“Baby Falak” has become shorthand for cases of battered babies inIndia, especially for girls unwanted by their parents. And such stories have risen in the news pecking order,” Krishna Pokharel and Paul Beckett observes towards the end of their series Baby Falak on Wall Street Journal, India Realtime blog.
The six-part series walks the reader down the underbelly of the country, where a fourteen-year-old girl’s survival options are marriage to a much older man or prostitution, where children are ‘passed on’, where falling in love is either censured or reprimanded by the family, where wife-beaters are not an aberration.
Falak, as traced by WSJ’s series, stands for the great socio-economic divide inIndiathat sends children shuttling across trafficking, prostitution, abuse and sends them to the doors of a system that is so immune to child deaths, that it is no great tragedy to work on for them.
The series starts off with Munni Khatun’s (Falak’s mother) life in her village in Bihar. It follows her journey from being the youngest daughter of a man of some importance in her village to a woman punished by her family for marrying against their wishes. The section ends with Munni wanting to running away with her three children, lured by the promise of marriage by a man she ran into in the village.
The second section talks about her ’new life’ where Munni is first asked to prostitute herself then separated from her children and sold off in marriage to a Rajasthan farmer. It also recounts how her three children landed with three different families.
The third section conveys the story of Gudiya, the fourteen year old, who reportedly battered Falak.
The fourth, fifth and the sixth sections trace Falak’s last days in AIIMS, Gudiya’s recounting of a life of abuse and the media frenzy that shot Falak to the headlines and TV screens. It ends with Falak’s cremation and how Falak’s story died for mass media, with her.

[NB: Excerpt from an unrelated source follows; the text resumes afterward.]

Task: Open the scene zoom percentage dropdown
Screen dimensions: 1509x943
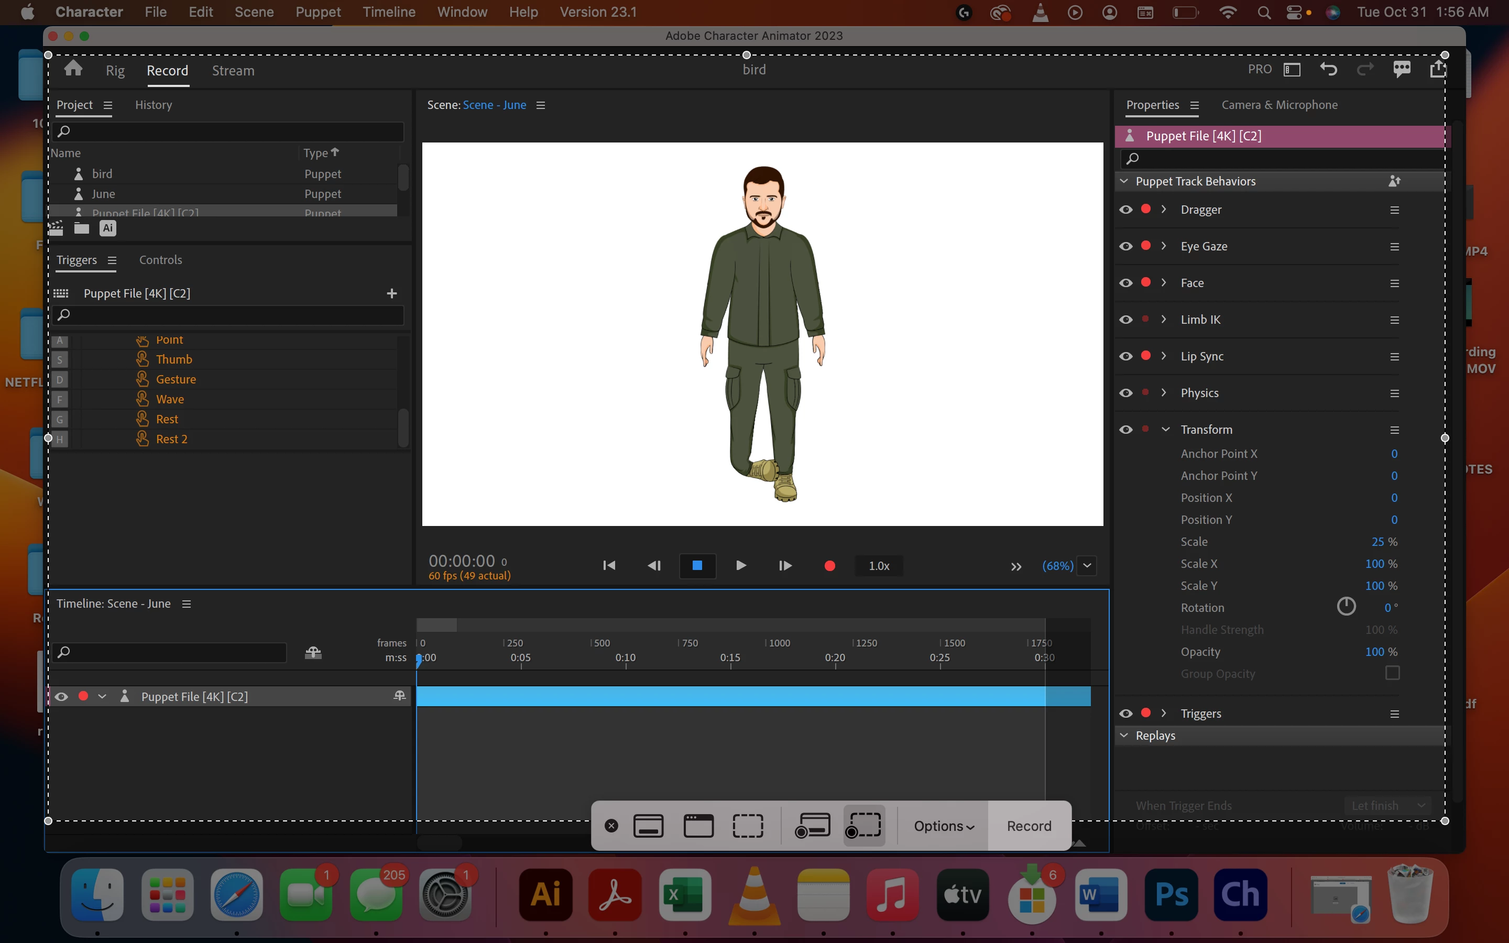Action: 1087,566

The last available report published by the National Crime Records Bureau (NCRB) puts the number of child victims of crimes at 26,694. A figure than includes more than 5000 cases of rape, nearly 200 recorded cases of girls being sold and bought, more than 700 abandonment and close to 1500 murders. The numbers belong to 2010 of which the NCRB published a report in 2011.
It was noted that compared to the previous year (2009), the number of minor girls being ‘procured’ for prostitution had risen by 187 percent. Barkha Dutt echoes the feeling in the WSJ article, “Barkha Dutt, group editor for the channel, said in an interview that it is highly unusual for a story about a child in distress to gain so much attention.”
Data provided by the National Commission for Protection of Child Rights says, the commission, in the period from 1 April, 2010 to 15 February 2012, had dealt with just 1326 cases of crimes against children.
In a particularly engaging section, the report relates how Gudiya, who allegedly beat up Falak which led to the baby’s death was first beaten up by her father, then raped repeatedly by the husband of a woman she sought shelter from and then passed on to several other racketeers who earned thousands she didn’t herself see signs of. It says, her relationship with Rajkumar, a man twice her age, was of ‘love’.
“After marriage, I didn’t do prostitution nor did Rajkumar tell me to do prostitution,” the story quotes Gudiya from a court document. Gudiya took good care of Falak at first, doctors at AIIMS noticed how the battered child was ‘well-fed’ and otherwise ‘healthy’.
It’s not difficult to understand a much abused fourteen-year-old flying into rage. In India, it’s probably not difficult to even understand, how she was pushed to that brink.